Yapay zeka eski sanayi devrimlerine hiç benzemiyor. Bu sizin işinizi nasıl etkiler? Yapay zeka, robotlar, üretim hatları bunlar sizin rekabet gücünüzü nasıl etkiler bu konu üzerinde düşünesiniz diye söylüyorum. Yapay zekanın insan zekasına yaklaştı mı sorusuna cevap olarak bir blog yazıldı. Genel anlamda yapay zekanın insan zekasını yakalaması ya bu sene ya da gelecek sene olacak. Yapay süper zeka muhtemelen 2030'da yakalanmış olacak. Sektör temsilcileri net şekilde ortaya koyuyor.
"PROGRAMA İNANMANIZI İSTİYORUZ"
Türkiye'de cari açık dramatik şekilde düştü, bu iyi bir haber. Daha az dış borç alacağız demek. Rezervlerimiz arttı, kırılganlık azaldı. Türkiye'nin risk primi düştü, borçlanma faizlerine etkisi var. KKM 144 milyar dolarla zirveye ulaşmıştı, zirveye göre 110 milyar doların üzerinde düşüş var. Gerçekten bu programa inanmanızı istiyoruz. Bu programı uygulamaya devam ettiğimiz sürece kredi notumuz da artmaya devam edecek. Para politikasının, maliye politikasının sınırı var, bu nedenle üretim ve ihracata öncelik veriyoruz.
"VERGİ YÜKÜNÜN ADİL DAĞILIMINI SAĞLAYACAK TEDBİRLER VAR"
Bütçe disiplini önemli, geçen sene tedbir almak zorunda kaldık, kimse yüksek vergi istemez, anlıyorum, ama tedbirleri almasaydık sonuçları daha ağır olurdu.
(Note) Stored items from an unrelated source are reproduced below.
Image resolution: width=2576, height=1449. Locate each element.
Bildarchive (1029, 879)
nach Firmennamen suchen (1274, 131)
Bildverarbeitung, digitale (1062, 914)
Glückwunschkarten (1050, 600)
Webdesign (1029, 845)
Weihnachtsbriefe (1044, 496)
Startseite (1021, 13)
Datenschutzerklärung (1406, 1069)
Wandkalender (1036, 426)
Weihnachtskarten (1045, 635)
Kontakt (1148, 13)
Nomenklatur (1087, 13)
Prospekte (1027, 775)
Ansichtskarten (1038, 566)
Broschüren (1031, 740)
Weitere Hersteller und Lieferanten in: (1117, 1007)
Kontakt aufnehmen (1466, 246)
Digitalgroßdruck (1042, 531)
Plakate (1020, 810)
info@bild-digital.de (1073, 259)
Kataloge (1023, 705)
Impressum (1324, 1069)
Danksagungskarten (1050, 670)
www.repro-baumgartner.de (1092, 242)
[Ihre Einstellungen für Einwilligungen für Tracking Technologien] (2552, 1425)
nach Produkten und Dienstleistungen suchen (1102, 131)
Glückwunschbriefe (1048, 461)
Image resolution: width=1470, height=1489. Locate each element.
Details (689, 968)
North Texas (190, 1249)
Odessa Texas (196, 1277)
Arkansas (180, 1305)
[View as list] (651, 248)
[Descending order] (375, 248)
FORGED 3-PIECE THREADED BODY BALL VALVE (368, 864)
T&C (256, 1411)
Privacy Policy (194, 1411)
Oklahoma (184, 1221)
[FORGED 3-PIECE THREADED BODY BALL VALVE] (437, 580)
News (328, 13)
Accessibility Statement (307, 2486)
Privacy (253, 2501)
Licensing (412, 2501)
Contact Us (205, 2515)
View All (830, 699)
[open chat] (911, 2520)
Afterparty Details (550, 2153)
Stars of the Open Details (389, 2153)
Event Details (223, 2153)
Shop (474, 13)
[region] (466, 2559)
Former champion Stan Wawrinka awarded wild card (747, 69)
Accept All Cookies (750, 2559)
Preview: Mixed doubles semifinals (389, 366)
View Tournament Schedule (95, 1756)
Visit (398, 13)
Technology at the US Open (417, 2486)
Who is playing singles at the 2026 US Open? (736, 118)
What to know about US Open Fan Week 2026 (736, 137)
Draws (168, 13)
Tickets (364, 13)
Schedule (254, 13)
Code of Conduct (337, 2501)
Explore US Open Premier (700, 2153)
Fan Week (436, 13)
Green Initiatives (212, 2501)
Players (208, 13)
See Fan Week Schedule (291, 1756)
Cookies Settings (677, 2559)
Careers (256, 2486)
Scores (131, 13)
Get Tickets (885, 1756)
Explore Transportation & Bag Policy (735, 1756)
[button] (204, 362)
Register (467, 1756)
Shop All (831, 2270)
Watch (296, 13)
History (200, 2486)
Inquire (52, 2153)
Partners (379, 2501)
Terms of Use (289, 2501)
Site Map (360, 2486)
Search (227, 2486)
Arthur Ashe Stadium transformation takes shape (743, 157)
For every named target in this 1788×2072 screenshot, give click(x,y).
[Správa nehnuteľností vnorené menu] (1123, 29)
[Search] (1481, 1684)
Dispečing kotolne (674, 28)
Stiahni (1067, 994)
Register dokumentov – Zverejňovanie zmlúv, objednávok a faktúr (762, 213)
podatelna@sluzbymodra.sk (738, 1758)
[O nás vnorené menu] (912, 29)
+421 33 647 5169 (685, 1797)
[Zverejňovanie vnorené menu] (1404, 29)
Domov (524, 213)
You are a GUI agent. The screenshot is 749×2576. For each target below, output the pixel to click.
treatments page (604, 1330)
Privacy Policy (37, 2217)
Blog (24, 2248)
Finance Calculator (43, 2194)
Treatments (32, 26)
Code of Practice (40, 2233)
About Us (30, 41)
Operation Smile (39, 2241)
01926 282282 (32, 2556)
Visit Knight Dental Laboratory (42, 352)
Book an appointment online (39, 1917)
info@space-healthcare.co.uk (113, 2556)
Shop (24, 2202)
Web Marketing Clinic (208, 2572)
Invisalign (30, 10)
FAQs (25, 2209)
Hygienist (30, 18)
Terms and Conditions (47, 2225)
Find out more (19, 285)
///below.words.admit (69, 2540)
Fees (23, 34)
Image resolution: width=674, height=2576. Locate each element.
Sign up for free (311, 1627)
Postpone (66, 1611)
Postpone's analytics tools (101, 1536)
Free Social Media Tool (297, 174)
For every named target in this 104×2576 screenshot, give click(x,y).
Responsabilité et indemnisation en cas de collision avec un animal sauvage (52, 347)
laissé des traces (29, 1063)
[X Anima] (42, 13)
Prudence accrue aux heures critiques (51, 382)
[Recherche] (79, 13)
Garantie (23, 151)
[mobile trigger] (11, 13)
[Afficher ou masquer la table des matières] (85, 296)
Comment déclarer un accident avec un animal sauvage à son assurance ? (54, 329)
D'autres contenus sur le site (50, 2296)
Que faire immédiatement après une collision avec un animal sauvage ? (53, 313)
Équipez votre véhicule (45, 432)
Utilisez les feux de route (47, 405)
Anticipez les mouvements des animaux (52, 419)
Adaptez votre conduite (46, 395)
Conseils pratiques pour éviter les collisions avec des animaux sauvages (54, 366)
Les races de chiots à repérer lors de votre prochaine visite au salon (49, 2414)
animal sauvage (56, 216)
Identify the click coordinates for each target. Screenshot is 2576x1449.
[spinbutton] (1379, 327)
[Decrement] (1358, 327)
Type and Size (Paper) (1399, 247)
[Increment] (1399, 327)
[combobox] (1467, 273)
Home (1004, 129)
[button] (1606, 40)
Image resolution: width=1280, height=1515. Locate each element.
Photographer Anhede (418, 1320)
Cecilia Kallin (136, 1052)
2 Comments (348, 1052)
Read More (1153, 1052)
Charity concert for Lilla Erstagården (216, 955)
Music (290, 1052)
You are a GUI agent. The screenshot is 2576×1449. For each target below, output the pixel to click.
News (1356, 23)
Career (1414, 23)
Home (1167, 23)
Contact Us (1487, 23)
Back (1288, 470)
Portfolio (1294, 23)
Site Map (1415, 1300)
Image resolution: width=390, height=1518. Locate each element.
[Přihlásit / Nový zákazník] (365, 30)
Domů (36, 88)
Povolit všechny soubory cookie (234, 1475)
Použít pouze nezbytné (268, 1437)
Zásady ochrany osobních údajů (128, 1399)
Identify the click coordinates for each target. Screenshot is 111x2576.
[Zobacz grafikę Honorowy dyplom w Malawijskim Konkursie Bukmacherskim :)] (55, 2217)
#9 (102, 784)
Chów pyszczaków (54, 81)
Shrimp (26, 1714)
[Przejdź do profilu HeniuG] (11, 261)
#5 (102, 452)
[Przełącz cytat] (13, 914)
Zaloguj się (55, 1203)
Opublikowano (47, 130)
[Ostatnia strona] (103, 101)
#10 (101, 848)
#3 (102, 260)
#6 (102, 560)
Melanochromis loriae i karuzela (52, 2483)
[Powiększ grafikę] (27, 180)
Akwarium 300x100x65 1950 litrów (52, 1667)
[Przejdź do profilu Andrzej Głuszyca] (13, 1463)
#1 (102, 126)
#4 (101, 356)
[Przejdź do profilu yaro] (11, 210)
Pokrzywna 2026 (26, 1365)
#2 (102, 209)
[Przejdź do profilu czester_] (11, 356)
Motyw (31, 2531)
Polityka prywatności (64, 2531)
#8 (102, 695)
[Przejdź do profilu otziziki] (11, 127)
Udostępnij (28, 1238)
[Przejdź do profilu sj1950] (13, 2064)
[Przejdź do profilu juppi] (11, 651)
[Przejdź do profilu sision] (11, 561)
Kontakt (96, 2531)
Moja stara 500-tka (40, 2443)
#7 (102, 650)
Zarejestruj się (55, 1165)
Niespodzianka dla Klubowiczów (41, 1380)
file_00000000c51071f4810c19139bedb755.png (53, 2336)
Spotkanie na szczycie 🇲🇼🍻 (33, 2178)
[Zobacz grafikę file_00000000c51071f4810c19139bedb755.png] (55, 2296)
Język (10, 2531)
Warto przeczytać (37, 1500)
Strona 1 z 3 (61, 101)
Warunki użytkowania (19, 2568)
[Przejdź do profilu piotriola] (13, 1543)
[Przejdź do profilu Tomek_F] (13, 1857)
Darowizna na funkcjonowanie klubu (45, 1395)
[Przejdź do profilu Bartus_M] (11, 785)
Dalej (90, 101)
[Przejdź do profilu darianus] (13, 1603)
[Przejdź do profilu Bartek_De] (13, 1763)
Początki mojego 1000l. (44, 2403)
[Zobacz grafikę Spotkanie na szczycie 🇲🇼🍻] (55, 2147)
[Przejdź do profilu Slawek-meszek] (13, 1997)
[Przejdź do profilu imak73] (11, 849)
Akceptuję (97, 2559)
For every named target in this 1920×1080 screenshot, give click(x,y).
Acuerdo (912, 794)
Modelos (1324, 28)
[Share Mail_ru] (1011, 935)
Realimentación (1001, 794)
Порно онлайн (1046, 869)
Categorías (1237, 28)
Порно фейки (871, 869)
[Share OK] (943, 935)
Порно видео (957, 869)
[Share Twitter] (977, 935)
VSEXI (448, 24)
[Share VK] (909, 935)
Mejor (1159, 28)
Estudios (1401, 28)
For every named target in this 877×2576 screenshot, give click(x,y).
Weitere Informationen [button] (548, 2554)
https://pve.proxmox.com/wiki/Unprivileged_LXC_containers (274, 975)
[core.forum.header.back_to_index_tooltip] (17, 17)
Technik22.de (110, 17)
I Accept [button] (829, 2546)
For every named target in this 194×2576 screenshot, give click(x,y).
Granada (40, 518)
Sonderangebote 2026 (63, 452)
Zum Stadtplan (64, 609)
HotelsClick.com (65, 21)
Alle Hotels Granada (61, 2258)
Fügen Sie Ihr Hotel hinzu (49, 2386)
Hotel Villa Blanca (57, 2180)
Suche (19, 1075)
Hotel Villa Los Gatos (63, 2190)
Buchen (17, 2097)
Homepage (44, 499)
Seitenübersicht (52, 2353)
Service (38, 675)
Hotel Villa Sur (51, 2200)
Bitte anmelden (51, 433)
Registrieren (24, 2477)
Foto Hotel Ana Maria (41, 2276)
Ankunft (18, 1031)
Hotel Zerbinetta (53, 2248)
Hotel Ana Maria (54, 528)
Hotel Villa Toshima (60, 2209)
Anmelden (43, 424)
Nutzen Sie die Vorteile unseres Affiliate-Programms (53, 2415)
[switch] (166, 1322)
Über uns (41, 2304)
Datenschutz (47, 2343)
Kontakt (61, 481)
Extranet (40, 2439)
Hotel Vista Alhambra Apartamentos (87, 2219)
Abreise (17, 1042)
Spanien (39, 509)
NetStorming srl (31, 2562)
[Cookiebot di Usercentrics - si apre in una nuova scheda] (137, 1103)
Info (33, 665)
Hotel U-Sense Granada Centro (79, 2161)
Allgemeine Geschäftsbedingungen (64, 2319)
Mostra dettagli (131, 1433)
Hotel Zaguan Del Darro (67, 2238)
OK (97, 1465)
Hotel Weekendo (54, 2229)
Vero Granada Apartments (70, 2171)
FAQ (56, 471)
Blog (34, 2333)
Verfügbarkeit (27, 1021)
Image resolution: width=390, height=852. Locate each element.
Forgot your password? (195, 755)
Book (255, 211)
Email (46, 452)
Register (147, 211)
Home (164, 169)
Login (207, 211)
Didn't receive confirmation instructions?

Bütçe açığını geçen sene %5,2 ile sınırladık. Para politikasının, maliye politikasının sınırı var, bu nedenle üretim ve ihracata öncelik veriyoruz. Vergi yükünün adil dağılımını sağlayacak tedbirler var. Büyük mükelleflerin, yıllardır zarar açıklayan mükelleflerin incelenmesini önceliklendirdik. 2025'te önceliklerimiz büyük mükellef incelemeleri, sektörel saha denetimleri olacak, sektörel karlılık oranlarından düşük kalan mükellefler olacak. Kamuda kiralık taşıt sayısını %16 düşürdük. Türkiye'nin brüt dış finansman ihtiyacı azalıyor.
"HEDEFİMİZ ENFLASYONU BU SENE YÜZDE 20 CİVARINA ÇEKMEK"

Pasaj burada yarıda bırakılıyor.